The skins trade

How the art and industry of gaming might hold the future for fashion.

By Mohamed Megdoul
Photograph by Erwan Frotin

A letter from… Paris - © System Magazine

How the art and industry of gaming might hold the future for fashion.

I was born in the 1980s and video games have always been part of my culture. I’ve watched them become both art and industry and, because they’re tied to technological innovation, I’ve witnessed their constant evolution. Each day new visual languages and ways to play are emerging, as well as innovative, surprising and sometimes revolutionary interactive processes. Despite this, they are often inspired by concepts or aesthetics produced by other cultural domains, and one of the gaming world’s biggest transformations over the past few years is actually rooted in a phenomenon first noted in the late 19th century. Games manufacturers have understood, as fashion has long done, the concept first put forward by American sociologist Thorstein Veblen, of ‘conspicuous consumption’.

This new trend in gaming is perhaps best exemplified by Fortnite, the shooter-game phenomenon that’s free to download and play yet still earned $1.8 billion for its creator, Epic Games, in 2019. Most of that revenue came from the sale of avatar skins – or virtual outfits – and accessories within the game, which allow players to show off their difference from their fellow gamers. The companies that make games such as Fortnite, Warzone, Pubg or Apex have taken up Veblen’s notion – originally a criticism of the Gilded Age – and used it as the basis of an economic revolution. In 2019, the global video and electronic games market generated over $152.1 billion – $109 million more than the global film box office.
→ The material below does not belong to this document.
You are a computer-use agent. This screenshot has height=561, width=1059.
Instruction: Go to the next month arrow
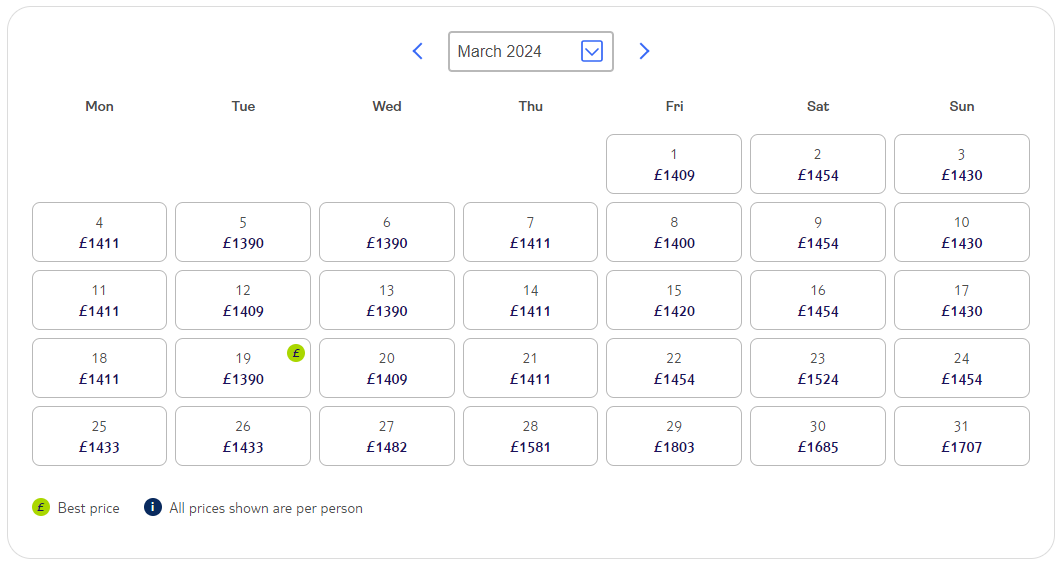[x=644, y=51]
Sensing both the financial and marketing opportunities, fashion houses have made various incursions into the gaming universe through partnerships with existing games (The Sims × Moschino; Louis Vuitton × Final Fantasy) or by commissioning mini-games to accompany the launch of clothing lines or a collection (Gucci Arcade; Burberry B Bounce). Recently, as real-life events have become impossible, labels have taken refuge in virtual spaces (Animal Crossing × numerous brands). Nevertheless, even the most interesting of these collaborations still see brands treating games as just another media space. They rarely understand it as a complete creative culture with its own language, one that can actually inspire radical creativity.

It’s an attitude I’ve encountered since I was at ENSAD, an art and design school in Paris, where 500 students would analyse, dissect and reinterpret all forms of cultural industries – contemporary art, movies, animation, design, graphic design and fashion – all except one, despite it being perhaps the world’s most influential: video games. That was one of the reasons why I founded a magazine, Immersion, in 2017: I wanted to understand the impact on the world of gaming’s aesthetics and philosophy, how the industry has become part of art and culture, and been nourished by and influenced other practices. That influence and power can only deepen as gaming alters our relationship with reality and video games become multiverses of feelings, memories and emotions.
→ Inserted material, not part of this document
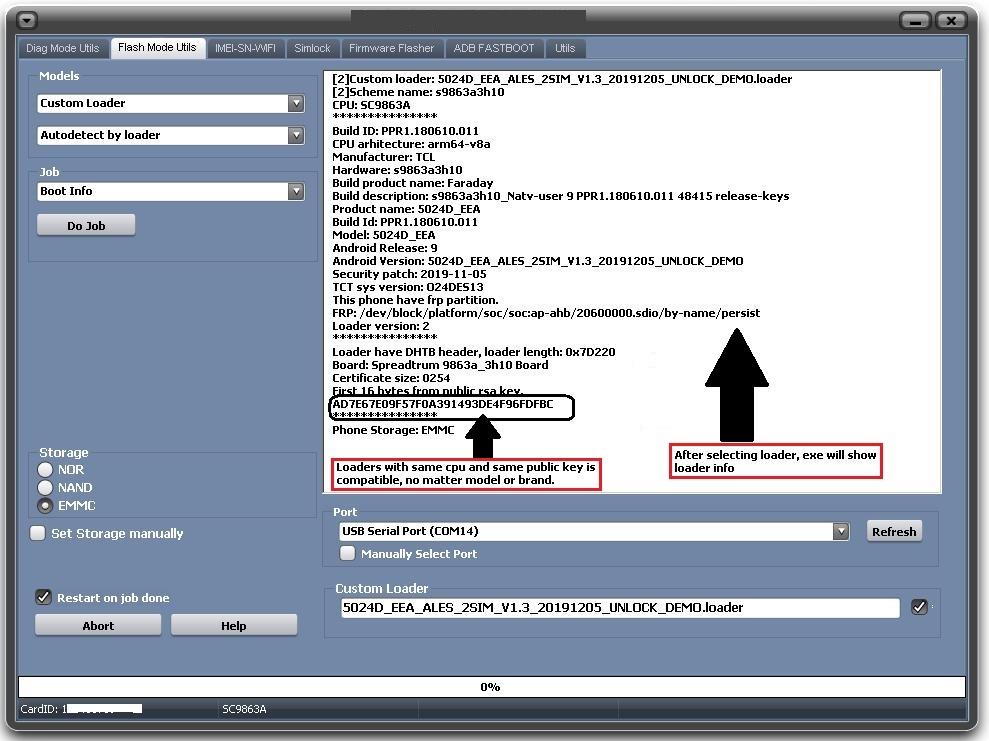The width and height of the screenshot is (989, 741).
Task: Click the Refresh port button
Action: (893, 531)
Recently, I was in feudal 12th-century Japan. Playing a samurai in the game Ghosts of Tsushima, I was hiding out from my enemies in long grass. The greenery surrounding me dynamically reacted to my movements in a way that was technically impossible only a few years ago but is today almost commonplace. As I sat in that amazingly rendered, stunningly reactive grass I began to wonder how similar techniques could be used to strengthen our ties to a brand, a design, a material,
even a texture. Could the same game-design techniques be used to recreate the feeling and touch of a chiffon or a velvet? Could it help designers bring real emotion to the virtual rather than just a straightforward representation of a product? Because while I could describe what I did during my game of Ghosts of Tsushima, I would have difficulty conveying how I felt as I crossed those virtual landscapes and interacted with the world. Gaming is an emotional medium; it creates unique sensorial and physical sensations, which if taken seriously by the industry could make it as important to fashion as photography, film, magazines or shows.

Isn’t it time that a fashion house worked with a legendary games designer to develop a global campaign as a gaming experience, a glorious interactive massive online fashion multiverse? The result could not just be a chance to show off clothes, but also a major cultural and historical landmark. Isn’t it time to move beyond virtual avatars or offering collections of branded skins inside games and take what gaming can offer in terms of truly immersive experiences? Game designers can surely find new ways to use the mechanisms of gameplay to serve brands and their ambitions. The industry should no longer be content to remain on the surface; it should instead take a deep dive into a medium that offers untold possibilities to help fashion continue doing what it has always done – change how we see the world.

Taken from System No. 16.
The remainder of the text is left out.